Ireland is not Europe’s biggest or most powerful country by any stretch of the imagination – it’s not even what most objective observers would describe as being among the European Union’s influential member-states.
But when it comes to US tech giants – Ireland has been very important – not to mention, extremely useful. The country has allowed these companies to use it as a virtual tax avoidance haven, thus earning the monetary privilege as the location where Google, Facebook, Apple, and others, all chose to base their European headquarters.
It could be fair to say then, that Google may feel like needs to stay in Ireland’s good graces.
And now Germany’s digital rights-focused website Netzpolitik suggests Ireland might be lending itself as the virtual foot in the door of EU policy-making in Brussels.
The report said that Google-owned YouTube CEO Susan Wojcicki met with the giant’s “most important European ally” – and that would be Irish Prime Minister Leo Varadkar.

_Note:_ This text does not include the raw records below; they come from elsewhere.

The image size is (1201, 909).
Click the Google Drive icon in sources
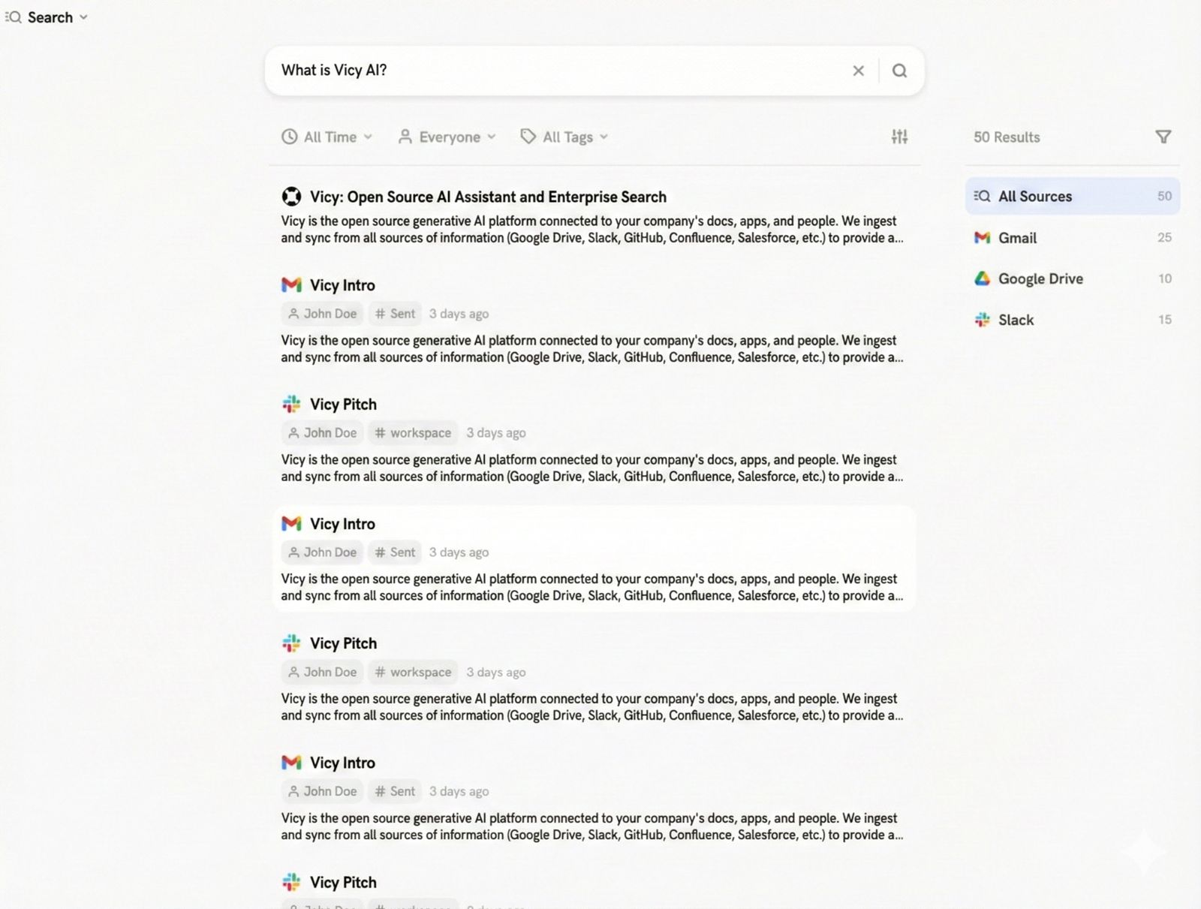[x=982, y=278]
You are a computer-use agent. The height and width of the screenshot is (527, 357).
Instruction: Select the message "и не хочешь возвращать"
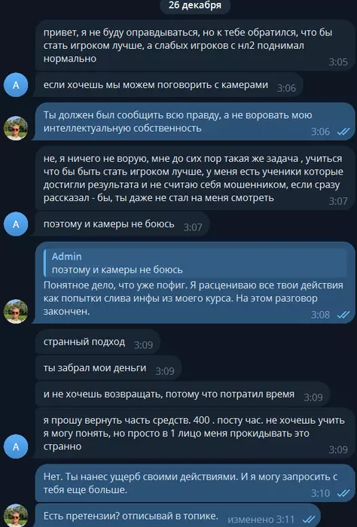pyautogui.click(x=182, y=394)
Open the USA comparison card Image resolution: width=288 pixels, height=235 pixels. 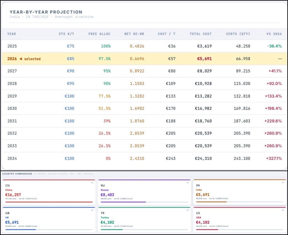[239, 219]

The group claims that it obtained documents from the closed-door meeting held last summer, allegedly to discuss, among other things, “YouTube’s content moderation policies.”
Read the documents here.
The meeting reportedly took place in Varadkar’s official residence in Dublin – while Netzpolitik bases its report on documents obtained through a freedom of information request.
Google’s lobbying activity in Ireland – at least according to the German website – has to do with the activity of the president-elect of the European Commission, Ursula von der Leyden – a German politician who previously announced the Digital Services Act – whose goal is to “moderate” online content.
But, the report said, citing a leaked EC document, “circulating in Brussels – the act is also meant to “regulate against unfair business practices by platforms and perhaps even update liability rules.”
Apparently with this in mind – YouTube’s CEO met with Ireland’s PM on July 24 in Dublin with the goal of informing Irish representatives, as its EU allies, that criticism of YouTube as a platform allowing so-called hate speech was unfounded.
Instead, Wojcicki reportedly assured Varadkar that “hateful speech and censoring of minority voices” was not taking place on YouTube.
“This is achieved through the publication of guidelines to inform the work of moderators, the deployment of moderators to review flagged content; and the development of machine learning to take down content before it is reviewed by officials.”
The report had no information on how Ireland’s leaders might have reacted during the meeting – and neither parties were prepared to comment.
But the article noted that tech giants outsource “overworked and poorly remunerated workers overseas.”
“New EU rules for moderation are likely to result in increased obligations for platforms to moderate content and safeguard free speech, potentially creating millions of euros in additional cost for companies,” Netzpolitik writes.
It’s not clear from the report if this means tech giants will have to outsource better-remunerated workers – or if they’ll just have to hire more of them.